> MATERIALS PROVIDED:
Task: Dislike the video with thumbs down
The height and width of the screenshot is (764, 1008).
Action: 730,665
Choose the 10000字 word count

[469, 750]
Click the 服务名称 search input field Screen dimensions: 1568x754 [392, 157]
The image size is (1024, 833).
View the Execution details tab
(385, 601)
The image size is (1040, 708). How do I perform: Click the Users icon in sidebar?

> DO THIS: Reproduce the whole listing above line for line, with no changes.

> SOLUTION:
Task: Dislike the video with thumbs down
The height and width of the screenshot is (764, 1008).
Action: 730,665
Choose the 10000字 word count

[469, 750]
Click the 服务名称 search input field Screen dimensions: 1568x754 [392, 157]
The image size is (1024, 833).
View the Execution details tab
(385, 601)
The image size is (1040, 708). How do I perform: Click the Users icon in sidebar?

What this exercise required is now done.